TASK DESCRIPTION: Only the lines that contain the string "button" belong in the answer; pull them from the records.
+ + + + + + +
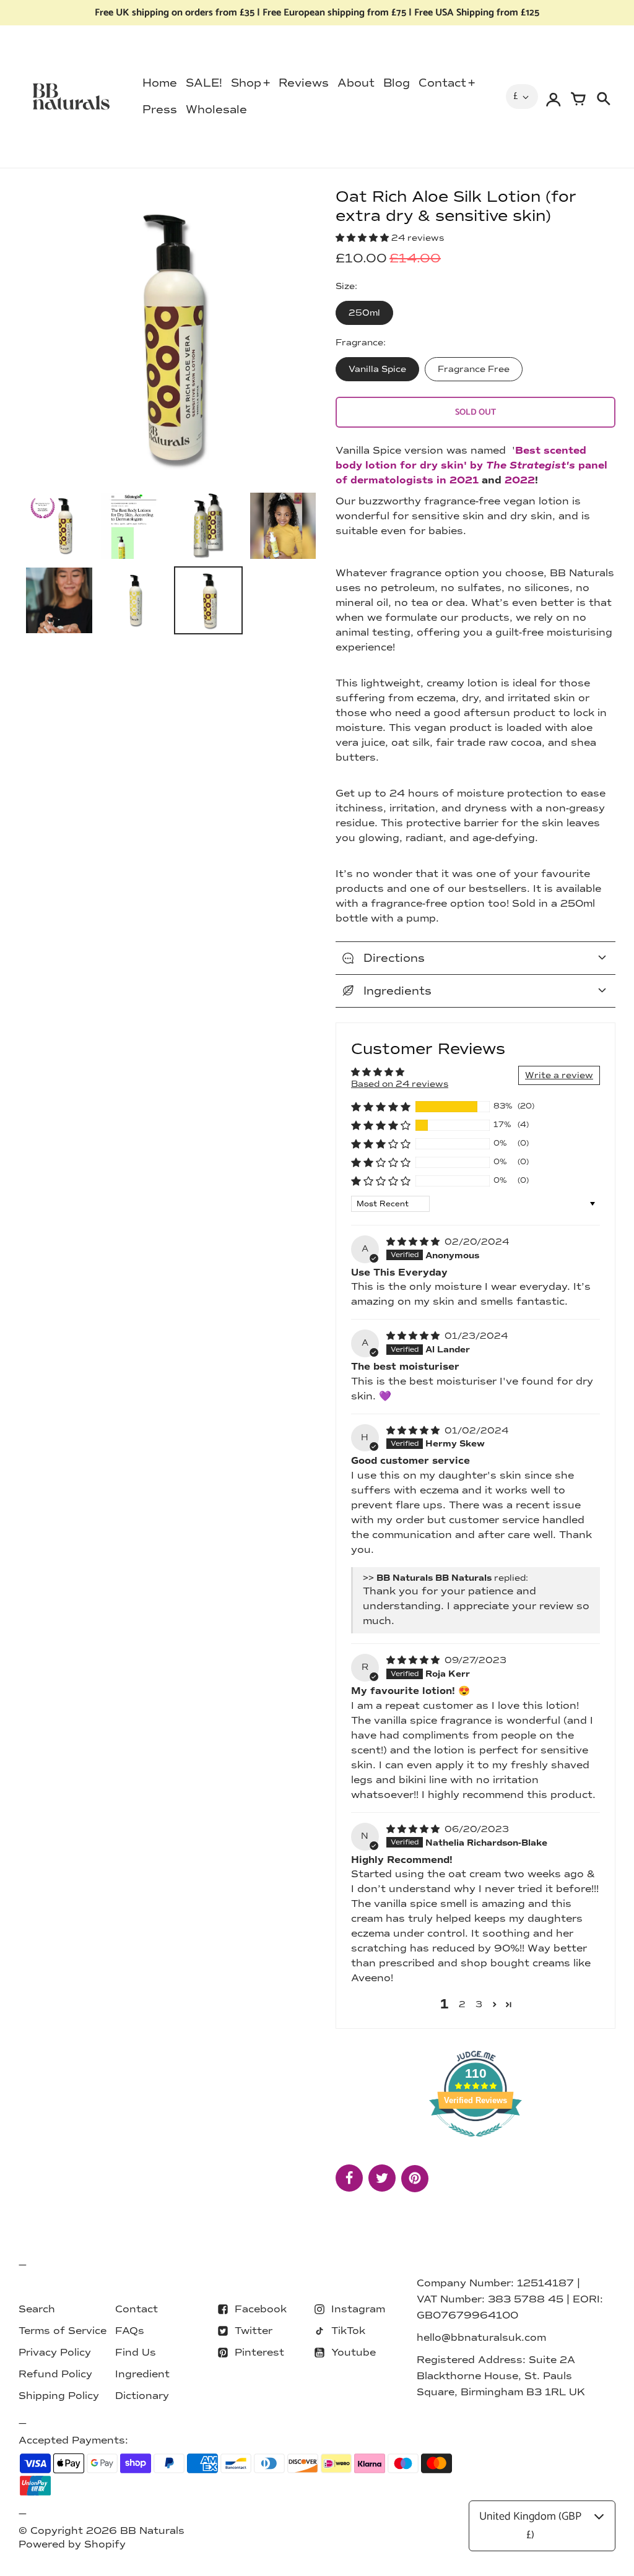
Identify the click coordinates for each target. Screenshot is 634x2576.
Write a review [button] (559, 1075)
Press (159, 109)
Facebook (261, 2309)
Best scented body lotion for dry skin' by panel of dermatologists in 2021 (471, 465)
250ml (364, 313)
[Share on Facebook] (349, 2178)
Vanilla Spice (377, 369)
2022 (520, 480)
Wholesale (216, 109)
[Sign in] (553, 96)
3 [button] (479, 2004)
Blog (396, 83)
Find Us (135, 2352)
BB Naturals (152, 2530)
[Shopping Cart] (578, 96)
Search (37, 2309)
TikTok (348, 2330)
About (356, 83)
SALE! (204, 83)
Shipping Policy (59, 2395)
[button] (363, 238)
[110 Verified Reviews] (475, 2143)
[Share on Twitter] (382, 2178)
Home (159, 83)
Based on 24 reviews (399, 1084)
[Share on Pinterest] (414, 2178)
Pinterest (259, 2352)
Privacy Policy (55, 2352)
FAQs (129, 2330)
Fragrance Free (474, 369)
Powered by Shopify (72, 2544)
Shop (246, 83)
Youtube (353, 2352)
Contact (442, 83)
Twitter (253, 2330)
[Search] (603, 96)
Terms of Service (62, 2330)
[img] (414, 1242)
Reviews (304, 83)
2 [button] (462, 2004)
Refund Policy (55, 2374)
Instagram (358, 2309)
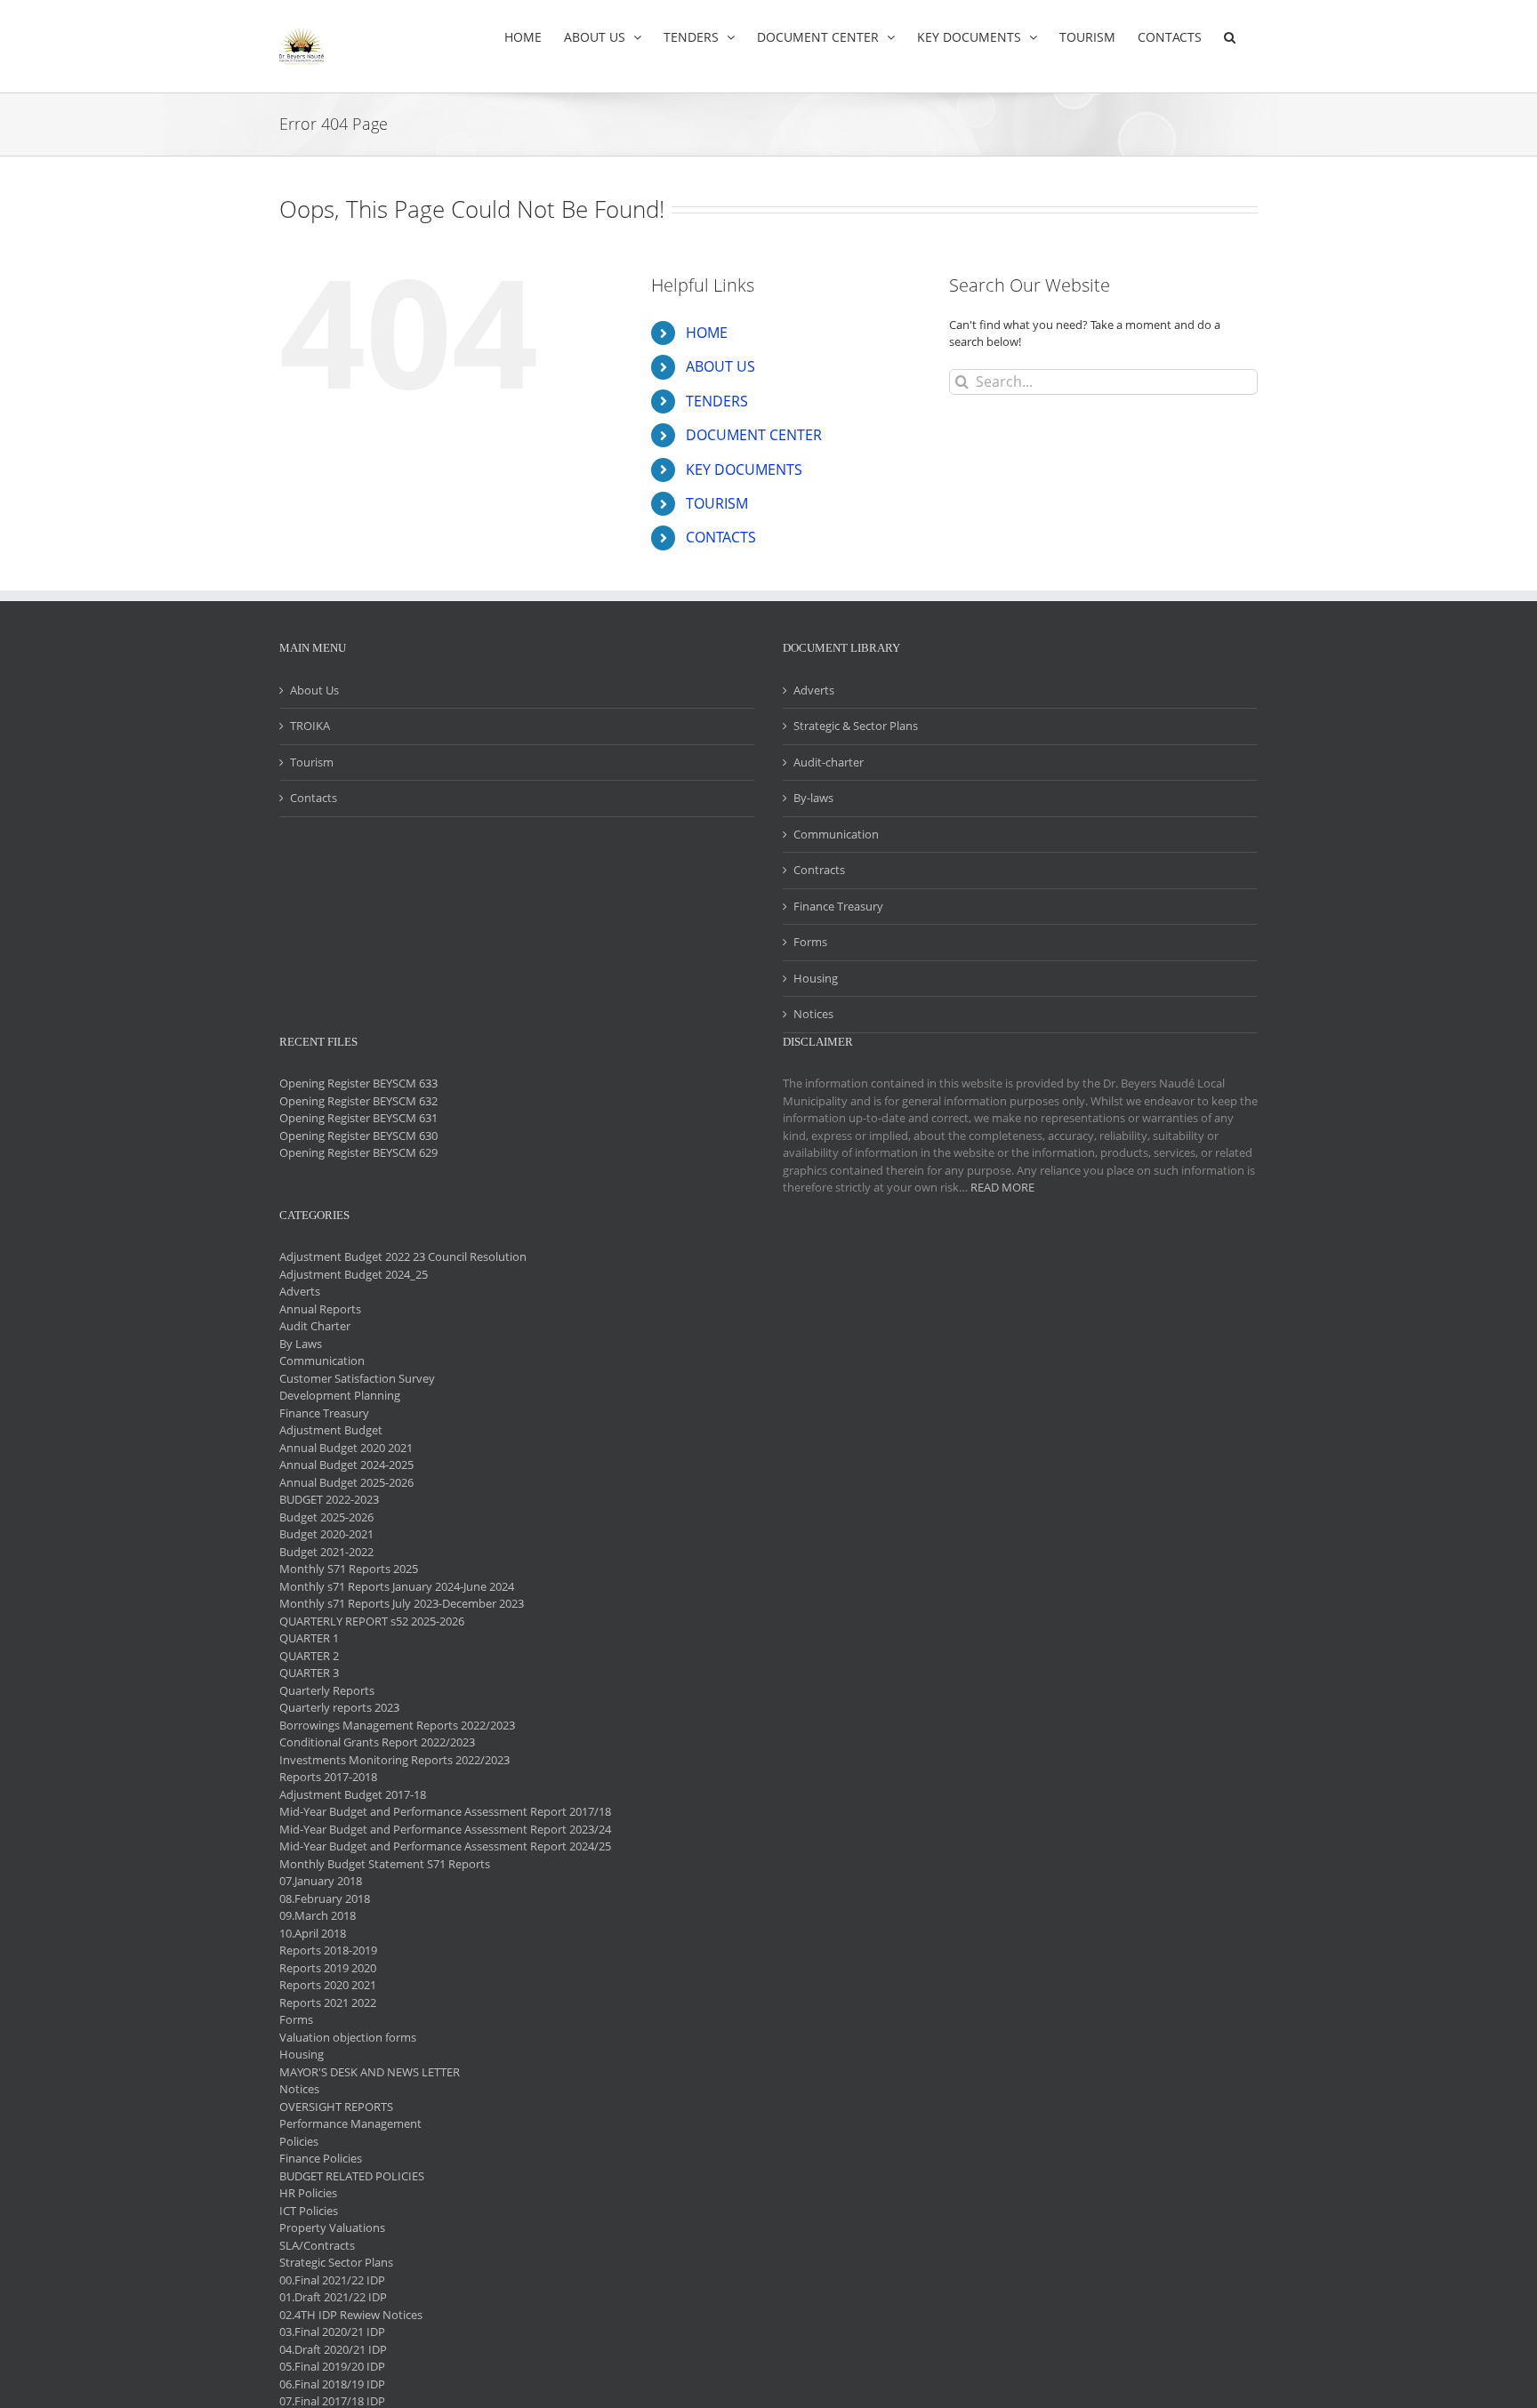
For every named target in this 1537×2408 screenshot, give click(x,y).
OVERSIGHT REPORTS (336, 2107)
+ + + + + + +
COMPLETED TASK:
Write a review [button] (559, 1075)
3 [button] (479, 2004)
[button] (363, 238)
2 [button] (462, 2004)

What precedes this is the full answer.